■ **TASK GOAL**:
Copy each record below without changing a single word.

[Stored data entries]
+===+

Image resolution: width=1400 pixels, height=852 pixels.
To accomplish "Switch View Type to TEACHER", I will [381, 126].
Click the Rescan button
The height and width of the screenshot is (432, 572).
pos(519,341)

+===+

■ **WRITTEN RESPONSE**:
Image resolution: width=1400 pixels, height=852 pixels.
To accomplish "Switch View Type to TEACHER", I will [381, 126].
Click the Rescan button
The height and width of the screenshot is (432, 572).
pos(519,341)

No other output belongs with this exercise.